### DATASET ENTRIES

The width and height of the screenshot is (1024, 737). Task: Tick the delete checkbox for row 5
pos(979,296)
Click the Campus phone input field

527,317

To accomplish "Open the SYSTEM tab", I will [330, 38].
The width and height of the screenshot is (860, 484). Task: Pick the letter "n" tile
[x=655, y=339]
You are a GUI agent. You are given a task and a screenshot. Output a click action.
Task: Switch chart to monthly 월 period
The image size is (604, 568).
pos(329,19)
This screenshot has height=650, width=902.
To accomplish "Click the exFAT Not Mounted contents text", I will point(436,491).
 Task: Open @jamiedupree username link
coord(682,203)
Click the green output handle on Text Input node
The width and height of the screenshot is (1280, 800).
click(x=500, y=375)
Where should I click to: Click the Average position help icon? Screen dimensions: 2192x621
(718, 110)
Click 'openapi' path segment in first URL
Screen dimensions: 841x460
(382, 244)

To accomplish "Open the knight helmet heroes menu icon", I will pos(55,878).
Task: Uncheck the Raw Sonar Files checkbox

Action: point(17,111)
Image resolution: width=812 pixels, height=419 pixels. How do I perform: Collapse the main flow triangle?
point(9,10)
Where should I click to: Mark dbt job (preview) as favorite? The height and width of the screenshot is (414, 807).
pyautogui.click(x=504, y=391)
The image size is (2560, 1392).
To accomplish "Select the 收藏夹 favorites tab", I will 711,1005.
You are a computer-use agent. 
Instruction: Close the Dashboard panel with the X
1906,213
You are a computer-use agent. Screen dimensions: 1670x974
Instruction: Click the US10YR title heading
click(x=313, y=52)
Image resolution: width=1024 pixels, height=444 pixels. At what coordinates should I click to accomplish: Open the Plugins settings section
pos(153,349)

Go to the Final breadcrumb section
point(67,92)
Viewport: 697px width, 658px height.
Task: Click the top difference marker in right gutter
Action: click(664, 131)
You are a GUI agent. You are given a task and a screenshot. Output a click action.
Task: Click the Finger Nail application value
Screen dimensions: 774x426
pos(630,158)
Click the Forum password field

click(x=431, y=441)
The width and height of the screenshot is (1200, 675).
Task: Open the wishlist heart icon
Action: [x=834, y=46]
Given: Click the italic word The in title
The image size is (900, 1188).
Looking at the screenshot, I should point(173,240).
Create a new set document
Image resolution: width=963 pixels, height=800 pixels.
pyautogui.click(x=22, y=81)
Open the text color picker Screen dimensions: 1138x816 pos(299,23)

### BRIEF
Nothing should be left out: return all of the records exactly.

### EXERCISE OUTPUT
The width and height of the screenshot is (1024, 737). Task: Tick the delete checkbox for row 5
pos(979,296)
Click the Campus phone input field

527,317

To accomplish "Open the SYSTEM tab", I will [330, 38].
The width and height of the screenshot is (860, 484). Task: Pick the letter "n" tile
[x=655, y=339]
You are a GUI agent. You are given a task and a screenshot. Output a click action.
Task: Switch chart to monthly 월 period
The image size is (604, 568).
pos(329,19)
This screenshot has height=650, width=902.
To accomplish "Click the exFAT Not Mounted contents text", I will point(436,491).
 Task: Open @jamiedupree username link
coord(682,203)
Click the green output handle on Text Input node
The width and height of the screenshot is (1280, 800).
click(x=500, y=375)
Where should I click to: Click the Average position help icon? Screen dimensions: 2192x621
(718, 110)
Click 'openapi' path segment in first URL
Screen dimensions: 841x460
(382, 244)

To accomplish "Open the knight helmet heroes menu icon", I will pos(55,878).
Task: Uncheck the Raw Sonar Files checkbox

Action: point(17,111)
Image resolution: width=812 pixels, height=419 pixels. How do I perform: Collapse the main flow triangle?
point(9,10)
Where should I click to: Mark dbt job (preview) as favorite? The height and width of the screenshot is (414, 807).
pyautogui.click(x=504, y=391)
The image size is (2560, 1392).
To accomplish "Select the 收藏夹 favorites tab", I will 711,1005.
You are a computer-use agent. 
Instruction: Close the Dashboard panel with the X
1906,213
You are a computer-use agent. Screen dimensions: 1670x974
Instruction: Click the US10YR title heading
click(x=313, y=52)
Image resolution: width=1024 pixels, height=444 pixels. At what coordinates should I click to accomplish: Open the Plugins settings section
pos(153,349)

Go to the Final breadcrumb section
point(67,92)
Viewport: 697px width, 658px height.
Task: Click the top difference marker in right gutter
Action: click(664, 131)
You are a GUI agent. You are given a task and a screenshot. Output a click action.
Task: Click the Finger Nail application value
Screen dimensions: 774x426
pos(630,158)
Click the Forum password field

click(x=431, y=441)
The width and height of the screenshot is (1200, 675).
Task: Open the wishlist heart icon
Action: [x=834, y=46]
Given: Click the italic word The in title
The image size is (900, 1188).
Looking at the screenshot, I should point(173,240).
Create a new set document
Image resolution: width=963 pixels, height=800 pixels.
pyautogui.click(x=22, y=81)
Open the text color picker Screen dimensions: 1138x816 pos(299,23)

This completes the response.